Transparency in Learning and Teaching (TiLT) is a framework designed to make the purpose, tasks, and criteria of learning activities explicitly clear to students. Research shows that increasing transparency helps students—especially first-generation, low-income, and underrepresented students—better understand what is expected of them and why, which improves academic confidence, persistence, and performance.

A TiLT-informed assignment or activity typically outlines:

  • Purpose: Why students are doing the activity and how it connects to course goals and skills.
  • Task: What exactly students are expected to do, step by step.
  • Criteria: How the work will be evaluated, with examples or rubrics when possible.

By using TiLT strategies, instructors can reduce barriers to learning, increase equity, and support student success across disciplines.

What Can I Use Right Now?

Try this:

  1. When assigning a task, discuss with students what they will be learning (learning objectives) and why this knowledge or skill might be relevant to them.
  2. Provide a clear list of steps (even try a timeline or visual process) for completing the assignment.
  3. Offer and discuss examples of successful student work.

Want to know more?

Check out the "Tools for Teachers" on the TiLT website:

Reflective Questions

  1. What interests you most about Transparency in Learning and Teaching?
  2. What are the three parts of TiLT?
  3. Explain something specific you can do to address each of the three areas of TiLT with your students.

Your AI Thought Partner

TiLT Review Bot

The Transparency in Learning & Teaching (TiLT) Review Bot can serve as a thought partner as you revise your teaching materials. Instead of giving you final answers, it helps you think through how clearly your assignments communicate purpose, task, and criteria to students. Consider it a “practice reviewer” to help you refine instructions before students see them.

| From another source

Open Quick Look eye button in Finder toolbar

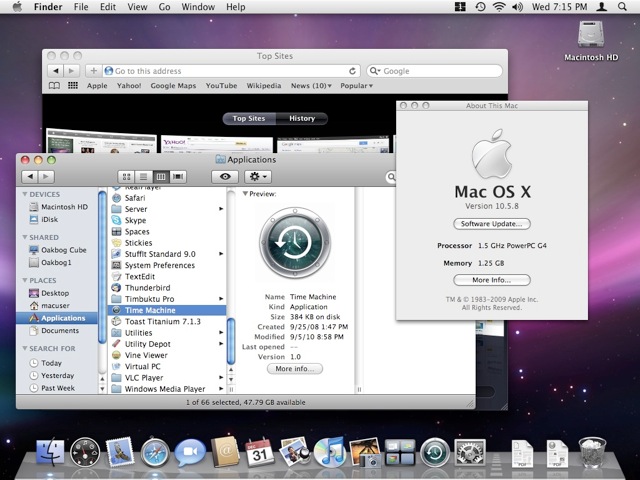pos(224,176)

👉 Open the TiLT Review Bot

How to Use AI as a Thought Partner

  • Paste in a draft assignment, syllabus section, or project description.
  • Ask the bot to identify strengths and gaps in how clearly the purpose, tasks, and criteria are communicated.
  • Use its suggestions to revise your materials, keeping what fits your goals and discarding what doesn’t.
  • Think of it as having a colleague who gives quick feedback — not the final authority.

Sample Prompts

  • “Review this assignment for clarity of purpose, task, and criteria using TiLT.”
  • “Suggest how I can rewrite the instructions to make the task more transparent.”
  • “Identify where students might get confused in this syllabus excerpt.”
  • “Give me 3 ideas to make grading criteria more explicit for this project.”
  • “Check if my assignment connects clearly to learning outcomes.”

Note: The bot requires a free ChatGPT login. Prompts work best if you paste in the full text of your assignment or syllabus section.